### RECORDS FOR THE TASK
------------------------------------------------------------------------
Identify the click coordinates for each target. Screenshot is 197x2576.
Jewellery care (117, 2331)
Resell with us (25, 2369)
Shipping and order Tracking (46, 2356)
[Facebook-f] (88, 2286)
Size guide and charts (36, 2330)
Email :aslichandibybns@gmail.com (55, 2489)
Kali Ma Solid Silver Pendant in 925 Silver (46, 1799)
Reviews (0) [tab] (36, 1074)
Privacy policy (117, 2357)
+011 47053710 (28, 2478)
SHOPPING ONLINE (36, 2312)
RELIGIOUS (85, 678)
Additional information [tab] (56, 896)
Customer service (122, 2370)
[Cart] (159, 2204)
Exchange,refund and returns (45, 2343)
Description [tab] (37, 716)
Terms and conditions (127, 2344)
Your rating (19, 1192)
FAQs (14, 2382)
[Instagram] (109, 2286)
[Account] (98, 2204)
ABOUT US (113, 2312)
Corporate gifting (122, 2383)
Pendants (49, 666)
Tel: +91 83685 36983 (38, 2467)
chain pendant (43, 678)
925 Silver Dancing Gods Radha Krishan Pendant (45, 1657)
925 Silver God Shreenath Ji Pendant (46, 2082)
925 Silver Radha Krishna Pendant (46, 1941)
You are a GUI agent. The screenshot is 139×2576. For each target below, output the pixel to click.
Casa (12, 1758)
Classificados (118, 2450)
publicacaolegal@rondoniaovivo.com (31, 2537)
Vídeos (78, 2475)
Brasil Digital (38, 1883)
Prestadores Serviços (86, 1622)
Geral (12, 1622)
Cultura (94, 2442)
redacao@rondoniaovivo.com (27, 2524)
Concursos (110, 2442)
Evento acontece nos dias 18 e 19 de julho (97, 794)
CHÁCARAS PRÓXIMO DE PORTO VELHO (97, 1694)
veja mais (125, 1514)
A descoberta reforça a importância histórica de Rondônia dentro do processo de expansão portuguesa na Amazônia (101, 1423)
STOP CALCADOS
------------------------------------------------------------------------
### WHAT IS EXPECTED
Lines with the word "each": report how many there are in the entries, as a bare number.

### RESPONSE BELOW
2